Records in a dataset
● ● ●

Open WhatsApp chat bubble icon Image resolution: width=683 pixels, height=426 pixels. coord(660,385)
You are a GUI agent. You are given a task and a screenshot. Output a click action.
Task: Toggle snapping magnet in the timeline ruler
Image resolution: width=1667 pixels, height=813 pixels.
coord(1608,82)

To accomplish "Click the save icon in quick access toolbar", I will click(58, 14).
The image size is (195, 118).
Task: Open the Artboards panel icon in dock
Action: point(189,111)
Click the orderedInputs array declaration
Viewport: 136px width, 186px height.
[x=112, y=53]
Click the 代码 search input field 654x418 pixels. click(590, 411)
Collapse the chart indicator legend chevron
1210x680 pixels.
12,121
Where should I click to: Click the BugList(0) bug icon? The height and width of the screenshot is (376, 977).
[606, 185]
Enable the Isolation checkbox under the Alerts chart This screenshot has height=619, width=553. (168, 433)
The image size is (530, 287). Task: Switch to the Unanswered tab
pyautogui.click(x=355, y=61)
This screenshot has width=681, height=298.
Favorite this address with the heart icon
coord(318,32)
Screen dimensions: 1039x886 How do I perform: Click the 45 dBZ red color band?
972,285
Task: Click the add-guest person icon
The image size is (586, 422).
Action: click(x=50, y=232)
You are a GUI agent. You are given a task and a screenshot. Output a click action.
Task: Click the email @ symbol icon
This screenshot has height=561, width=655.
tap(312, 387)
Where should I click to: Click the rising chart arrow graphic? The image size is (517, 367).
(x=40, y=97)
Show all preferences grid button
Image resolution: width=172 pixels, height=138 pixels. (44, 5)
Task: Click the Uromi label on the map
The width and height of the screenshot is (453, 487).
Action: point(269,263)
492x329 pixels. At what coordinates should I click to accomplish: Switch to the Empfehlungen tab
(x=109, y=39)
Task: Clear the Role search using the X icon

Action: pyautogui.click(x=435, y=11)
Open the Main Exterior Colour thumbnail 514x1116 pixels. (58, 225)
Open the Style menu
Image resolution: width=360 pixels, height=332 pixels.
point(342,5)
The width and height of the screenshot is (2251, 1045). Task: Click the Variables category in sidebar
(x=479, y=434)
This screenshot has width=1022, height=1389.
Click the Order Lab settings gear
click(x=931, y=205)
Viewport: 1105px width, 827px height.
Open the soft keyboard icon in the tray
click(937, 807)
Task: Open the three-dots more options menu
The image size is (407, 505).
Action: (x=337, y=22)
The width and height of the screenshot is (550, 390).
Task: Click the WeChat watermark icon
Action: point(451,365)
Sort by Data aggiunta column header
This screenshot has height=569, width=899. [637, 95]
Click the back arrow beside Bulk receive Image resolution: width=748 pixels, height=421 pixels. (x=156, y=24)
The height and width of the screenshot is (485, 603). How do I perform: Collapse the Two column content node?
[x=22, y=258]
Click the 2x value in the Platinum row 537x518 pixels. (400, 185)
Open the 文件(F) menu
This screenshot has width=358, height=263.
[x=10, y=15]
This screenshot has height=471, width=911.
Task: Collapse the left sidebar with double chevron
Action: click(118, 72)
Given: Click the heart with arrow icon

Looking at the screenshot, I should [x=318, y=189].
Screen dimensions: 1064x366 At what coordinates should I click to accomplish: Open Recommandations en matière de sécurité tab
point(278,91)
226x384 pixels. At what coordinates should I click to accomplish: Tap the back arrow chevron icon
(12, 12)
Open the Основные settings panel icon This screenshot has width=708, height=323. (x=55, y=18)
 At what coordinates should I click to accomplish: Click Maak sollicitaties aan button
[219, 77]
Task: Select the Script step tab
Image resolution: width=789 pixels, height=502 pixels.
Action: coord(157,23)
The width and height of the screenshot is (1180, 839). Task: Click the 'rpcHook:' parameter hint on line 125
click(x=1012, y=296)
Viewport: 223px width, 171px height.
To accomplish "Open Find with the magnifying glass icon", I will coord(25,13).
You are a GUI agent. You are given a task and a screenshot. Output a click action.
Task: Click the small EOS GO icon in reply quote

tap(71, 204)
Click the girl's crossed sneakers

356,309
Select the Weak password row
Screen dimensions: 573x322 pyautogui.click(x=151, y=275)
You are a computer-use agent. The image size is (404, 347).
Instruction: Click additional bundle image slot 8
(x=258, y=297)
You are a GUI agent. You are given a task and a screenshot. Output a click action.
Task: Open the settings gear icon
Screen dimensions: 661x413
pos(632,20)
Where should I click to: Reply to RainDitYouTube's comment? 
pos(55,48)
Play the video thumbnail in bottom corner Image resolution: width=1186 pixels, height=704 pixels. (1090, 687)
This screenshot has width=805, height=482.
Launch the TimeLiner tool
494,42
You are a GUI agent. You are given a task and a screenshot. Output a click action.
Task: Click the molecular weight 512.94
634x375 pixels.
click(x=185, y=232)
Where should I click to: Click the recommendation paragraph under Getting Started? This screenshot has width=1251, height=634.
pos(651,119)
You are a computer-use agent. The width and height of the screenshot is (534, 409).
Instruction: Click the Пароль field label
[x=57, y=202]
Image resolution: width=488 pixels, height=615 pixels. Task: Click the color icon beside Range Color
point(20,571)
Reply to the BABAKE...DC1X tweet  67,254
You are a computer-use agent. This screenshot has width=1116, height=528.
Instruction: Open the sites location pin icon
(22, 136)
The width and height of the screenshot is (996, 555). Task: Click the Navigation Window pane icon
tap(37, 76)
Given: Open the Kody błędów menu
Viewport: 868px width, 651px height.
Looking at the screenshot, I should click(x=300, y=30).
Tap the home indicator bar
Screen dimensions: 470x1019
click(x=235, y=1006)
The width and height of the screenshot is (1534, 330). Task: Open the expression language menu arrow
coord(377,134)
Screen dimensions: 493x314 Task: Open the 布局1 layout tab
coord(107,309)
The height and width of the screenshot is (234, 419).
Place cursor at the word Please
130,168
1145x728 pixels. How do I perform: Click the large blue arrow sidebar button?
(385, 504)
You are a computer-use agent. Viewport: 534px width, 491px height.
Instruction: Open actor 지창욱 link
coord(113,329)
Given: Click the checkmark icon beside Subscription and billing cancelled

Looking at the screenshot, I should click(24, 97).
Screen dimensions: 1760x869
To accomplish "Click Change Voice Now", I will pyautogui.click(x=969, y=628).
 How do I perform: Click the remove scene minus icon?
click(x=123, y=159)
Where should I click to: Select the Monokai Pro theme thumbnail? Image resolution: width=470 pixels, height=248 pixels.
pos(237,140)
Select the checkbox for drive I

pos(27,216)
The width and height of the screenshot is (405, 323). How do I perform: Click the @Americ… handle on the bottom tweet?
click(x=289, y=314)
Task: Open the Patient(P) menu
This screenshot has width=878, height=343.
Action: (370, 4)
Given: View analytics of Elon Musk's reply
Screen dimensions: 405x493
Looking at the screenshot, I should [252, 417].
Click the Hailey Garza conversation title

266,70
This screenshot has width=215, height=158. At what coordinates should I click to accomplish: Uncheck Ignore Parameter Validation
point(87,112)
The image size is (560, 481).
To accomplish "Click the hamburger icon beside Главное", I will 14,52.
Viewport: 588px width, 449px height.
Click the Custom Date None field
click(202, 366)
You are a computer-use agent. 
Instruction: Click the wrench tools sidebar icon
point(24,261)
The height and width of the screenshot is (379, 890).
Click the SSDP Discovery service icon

● ● ●

* _SHORT TASK_
Arrange the records above as a numbered list, starting with the line containing "This screenshot has width=215, height=158." and ending with the line containing "click(202, 366)", both lines included, and omit any blank lines.

* _THE ANSWER_
1. This screenshot has width=215, height=158. At what coordinates should I click to accomplish: Uncheck Ignore Parameter Validation
2. point(87,112)
3. The image size is (560, 481).
4. To accomplish "Click the hamburger icon beside Главное", I will 14,52.
5. Viewport: 588px width, 449px height.
6. Click the Custom Date None field
7. click(202, 366)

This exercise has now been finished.